(Stored data entries)
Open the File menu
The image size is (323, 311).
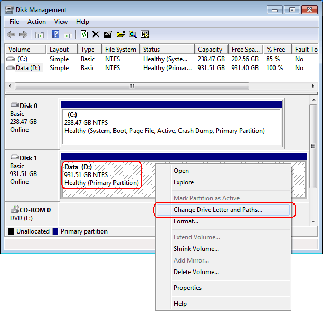point(14,22)
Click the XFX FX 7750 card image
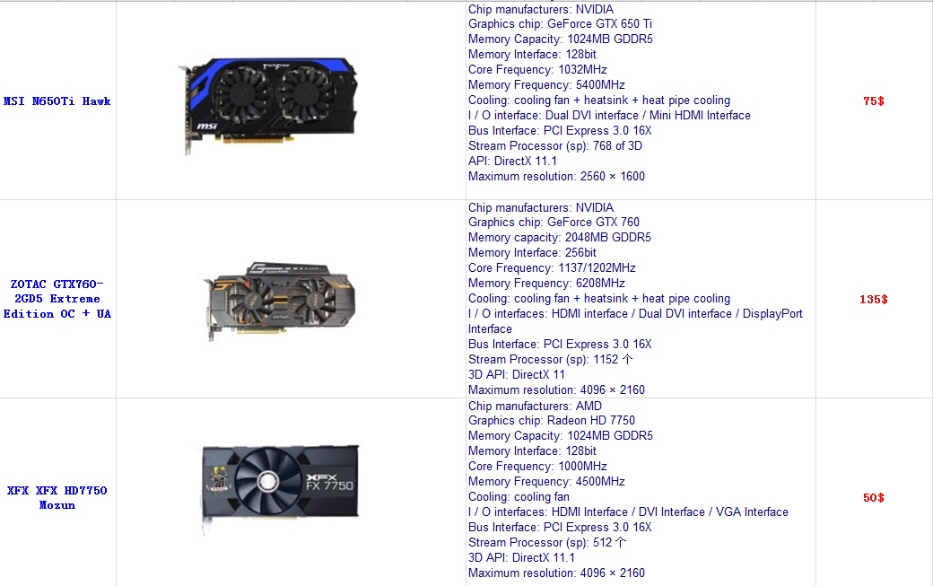Viewport: 933px width, 586px height. click(x=280, y=485)
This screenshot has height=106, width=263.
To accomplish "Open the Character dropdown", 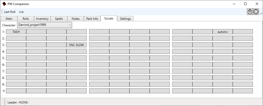I will point(44,25).
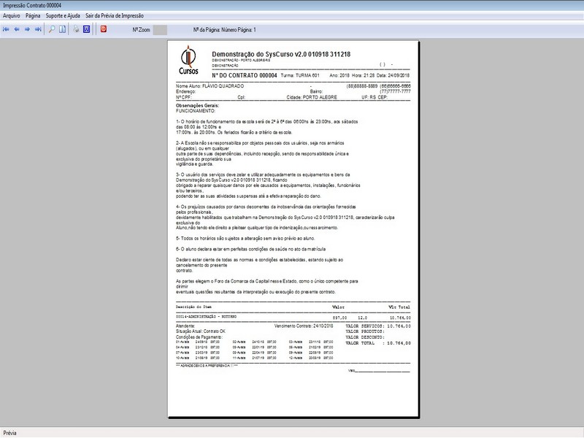Select the magnifying glass zoom tool
The image size is (584, 438).
pyautogui.click(x=51, y=30)
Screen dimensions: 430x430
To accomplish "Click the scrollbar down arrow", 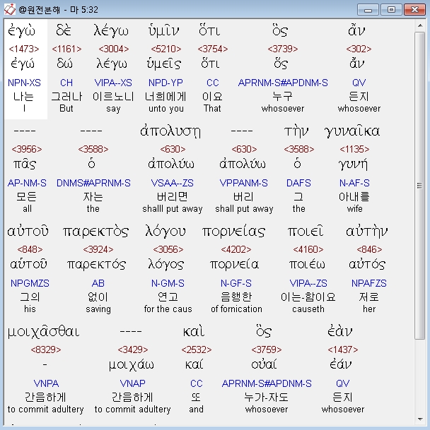I will (x=420, y=419).
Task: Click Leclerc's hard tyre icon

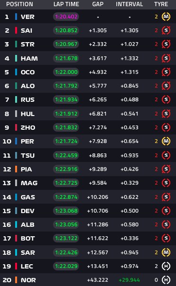Action: tap(166, 266)
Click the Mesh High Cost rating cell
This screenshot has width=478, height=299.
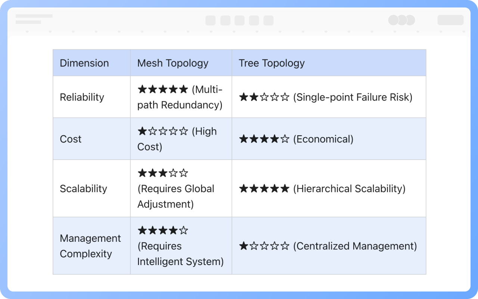click(177, 139)
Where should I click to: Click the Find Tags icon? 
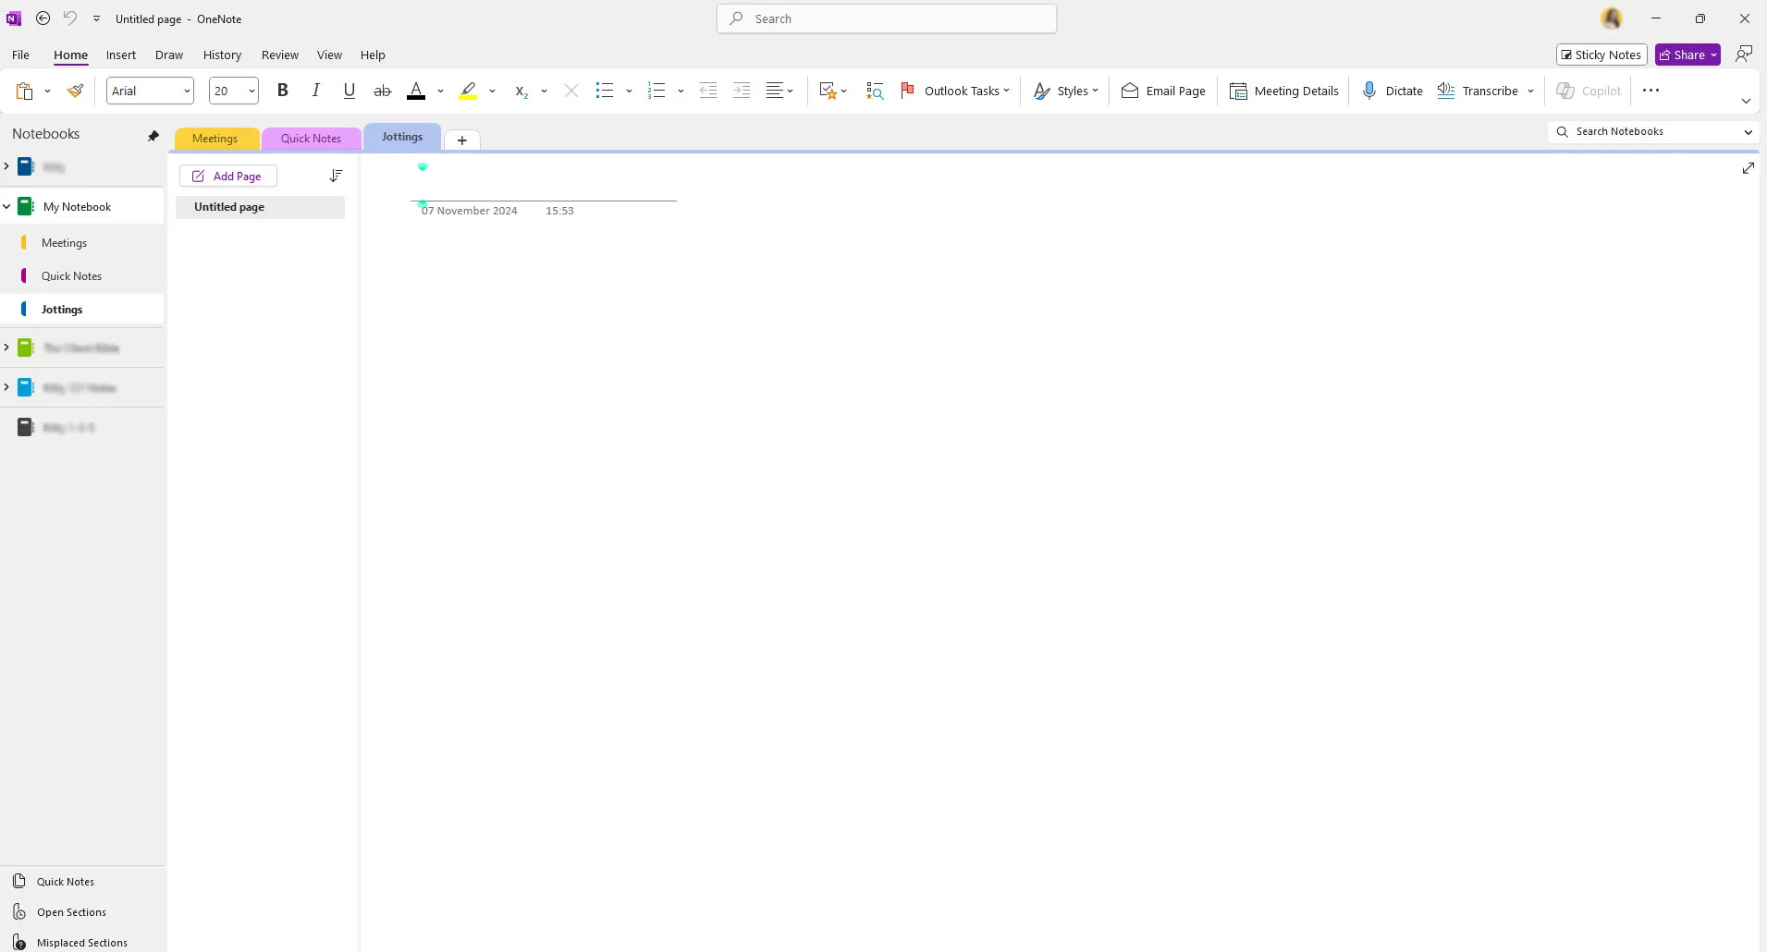[875, 91]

→ What you should do:
Each line from the line containing "Click the Mesh High Cost rating cell" through the last line above must be written out exactly, and every picture must be omitted.

→ Output below:
Click the Mesh High Cost rating cell
This screenshot has width=478, height=299.
click(177, 139)
Where should I click to: Click the Find Tags icon? 
[875, 91]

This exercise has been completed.